* START SOURCE EXTRACT *

For an additional $400, AT&T said Tuesday it will offer its customers the possibility to purchase the new iPhone without the mandatory two-year contract.

Apple’s new 3G iPhone, to be released Friday, July 11, will sell for $199 or $299 depending on the phone’s storage capacity. The no-contract option would boost the price to $599 and $699, respectively.

It is unclear when the no-contract phone will be made available and even more unclear are its advantages.

In a statement released Tuesday AT&T said that “in the future, AT&T will offer a no-contract-required option for $599 (8GB) or $699 (16GB),” giving no further details as to the date of the release.

Those opting for the more expensive no-contract iPhone will neither be able to take it to a different carrier nor will they be offered a preferential monthly plan, making its popularity uncertain.

Analysts went to work scrutinizing the AT&T announcement's meaning for the average selling price of Apple's iPhone and the wireless carrier's subsidy.

“Given the $599/$699 price of an unlocked iPhone we believe this implies an iPhone ASP of around $550 to Apple which is $200 higher than the $350 we currently have modeled,” Sanford  Bernstein analyst Toni Sacconaghi wrote Tuesday in a note to clients.

But opinions on the matter diverge among IT analysts.

Shannon Cross, an IT hardware analyst at Cross Research, believes that $400 indicates a subsidy of around $350 paid by AT&T to Apple for each iPhone activated.

“We assume there is some premium in the unlocked price above and beyond the subsidy as it is in AT&T’s best interest to have active subscribers on its network,” she wrote in a report.

By subsidizing the new iPhones, the Dallas-based phone company, the biggest phone carrier in the U.S., helped cut the price of the device by half, but more importantly it secured a flow of new, high-paying subscribers attracted by the low price and improved features of the fashionable smart-phone.

While 3G iPhones up-front price was reduced by 50 percent, it is accompanied by an increase in AT&T’s monthly service fees, which effectively raises the total cost of ownership over the previous model.

"But most potential buyers are unlikely to do the math,”  Mr. Sacconaghi wrote.

* END SOURCE EXTRACT *

— EXERCISE TASKS —
(a) In the article on AT&T's no-contract iPhone, what prices did AT&T's statement give for the no-contract option?
(b) Reproduce the records from the line containing "This screenshot has height=706, width=1568." through the line containing "Action: click(x=958, y=304)", inclusive.
The article and the records are unrelated material.

* START MATERIAL TO PROCESS *

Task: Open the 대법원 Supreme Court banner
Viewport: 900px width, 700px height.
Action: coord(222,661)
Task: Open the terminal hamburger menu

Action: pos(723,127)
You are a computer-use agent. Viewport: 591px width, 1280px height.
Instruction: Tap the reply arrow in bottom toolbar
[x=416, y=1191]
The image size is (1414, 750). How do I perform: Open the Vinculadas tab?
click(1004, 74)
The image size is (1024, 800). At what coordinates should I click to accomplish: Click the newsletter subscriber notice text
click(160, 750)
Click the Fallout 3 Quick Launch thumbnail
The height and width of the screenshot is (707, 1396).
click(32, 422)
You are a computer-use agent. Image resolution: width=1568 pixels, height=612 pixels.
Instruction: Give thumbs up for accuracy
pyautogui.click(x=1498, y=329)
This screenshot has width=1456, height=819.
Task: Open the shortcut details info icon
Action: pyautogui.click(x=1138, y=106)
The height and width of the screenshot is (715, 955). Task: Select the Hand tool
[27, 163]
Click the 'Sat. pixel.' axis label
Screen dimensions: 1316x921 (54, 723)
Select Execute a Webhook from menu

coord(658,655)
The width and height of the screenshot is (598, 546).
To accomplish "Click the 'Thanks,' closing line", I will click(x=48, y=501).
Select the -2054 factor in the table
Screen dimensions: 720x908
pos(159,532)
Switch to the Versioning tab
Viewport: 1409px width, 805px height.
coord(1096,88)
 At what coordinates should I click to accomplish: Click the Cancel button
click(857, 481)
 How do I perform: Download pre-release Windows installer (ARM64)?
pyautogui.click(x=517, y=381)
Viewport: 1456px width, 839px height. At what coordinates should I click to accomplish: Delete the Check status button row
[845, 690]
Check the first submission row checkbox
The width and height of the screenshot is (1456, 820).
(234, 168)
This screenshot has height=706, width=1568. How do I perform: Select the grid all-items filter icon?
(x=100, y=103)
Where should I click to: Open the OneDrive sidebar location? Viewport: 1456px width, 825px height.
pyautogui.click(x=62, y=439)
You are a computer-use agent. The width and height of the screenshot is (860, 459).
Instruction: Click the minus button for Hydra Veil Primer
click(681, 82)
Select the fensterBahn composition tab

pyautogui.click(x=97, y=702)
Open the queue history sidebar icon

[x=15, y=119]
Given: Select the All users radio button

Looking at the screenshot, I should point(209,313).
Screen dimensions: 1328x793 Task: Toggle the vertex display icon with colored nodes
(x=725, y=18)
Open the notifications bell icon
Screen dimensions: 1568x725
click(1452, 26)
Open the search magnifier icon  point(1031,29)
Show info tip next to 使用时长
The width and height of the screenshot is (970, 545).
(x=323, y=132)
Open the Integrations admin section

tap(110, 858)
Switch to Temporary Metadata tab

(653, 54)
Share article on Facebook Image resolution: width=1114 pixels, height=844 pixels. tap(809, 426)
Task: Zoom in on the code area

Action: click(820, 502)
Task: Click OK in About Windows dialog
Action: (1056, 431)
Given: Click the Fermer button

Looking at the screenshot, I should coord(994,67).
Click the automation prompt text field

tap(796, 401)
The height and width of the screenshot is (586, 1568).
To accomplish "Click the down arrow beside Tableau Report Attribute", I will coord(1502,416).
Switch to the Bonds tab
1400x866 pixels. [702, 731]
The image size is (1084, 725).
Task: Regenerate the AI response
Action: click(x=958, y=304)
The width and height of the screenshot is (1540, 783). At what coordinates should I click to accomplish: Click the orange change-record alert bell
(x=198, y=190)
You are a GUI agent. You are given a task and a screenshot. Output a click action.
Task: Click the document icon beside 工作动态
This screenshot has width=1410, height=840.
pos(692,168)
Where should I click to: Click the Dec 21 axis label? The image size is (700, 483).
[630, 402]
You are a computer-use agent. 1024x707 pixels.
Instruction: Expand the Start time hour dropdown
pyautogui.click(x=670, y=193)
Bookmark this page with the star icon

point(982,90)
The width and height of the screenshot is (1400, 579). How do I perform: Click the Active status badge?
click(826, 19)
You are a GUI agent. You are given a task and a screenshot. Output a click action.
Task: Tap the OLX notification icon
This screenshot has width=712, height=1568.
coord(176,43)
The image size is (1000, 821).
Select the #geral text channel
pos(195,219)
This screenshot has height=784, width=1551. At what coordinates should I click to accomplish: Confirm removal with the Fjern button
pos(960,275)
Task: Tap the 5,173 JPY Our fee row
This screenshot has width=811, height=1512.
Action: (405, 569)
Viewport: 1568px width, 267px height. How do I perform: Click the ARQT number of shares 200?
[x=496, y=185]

* END MATERIAL TO PROCESS *

— RESPONSES BY TASK —
(a) $599 for the 8GB model and $699 for the 16GB model.

(b)
This screenshot has height=706, width=1568. How do I perform: Select the grid all-items filter icon?
(x=100, y=103)
Where should I click to: Open the OneDrive sidebar location? Viewport: 1456px width, 825px height.
pyautogui.click(x=62, y=439)
You are a computer-use agent. The width and height of the screenshot is (860, 459).
Instruction: Click the minus button for Hydra Veil Primer
click(681, 82)
Select the fensterBahn composition tab

pyautogui.click(x=97, y=702)
Open the queue history sidebar icon

[x=15, y=119]
Given: Select the All users radio button

Looking at the screenshot, I should point(209,313).
Screen dimensions: 1328x793 Task: Toggle the vertex display icon with colored nodes
(x=725, y=18)
Open the notifications bell icon
Screen dimensions: 1568x725
click(1452, 26)
Open the search magnifier icon  point(1031,29)
Show info tip next to 使用时长
The width and height of the screenshot is (970, 545).
(x=323, y=132)
Open the Integrations admin section

tap(110, 858)
Switch to Temporary Metadata tab

(653, 54)
Share article on Facebook Image resolution: width=1114 pixels, height=844 pixels. tap(809, 426)
Task: Zoom in on the code area

Action: click(820, 502)
Task: Click OK in About Windows dialog
Action: (1056, 431)
Given: Click the Fermer button

Looking at the screenshot, I should coord(994,67).
Click the automation prompt text field

tap(796, 401)
The height and width of the screenshot is (586, 1568).
To accomplish "Click the down arrow beside Tableau Report Attribute", I will coord(1502,416).
Switch to the Bonds tab
1400x866 pixels. [702, 731]
The image size is (1084, 725).
Task: Regenerate the AI response
Action: click(x=958, y=304)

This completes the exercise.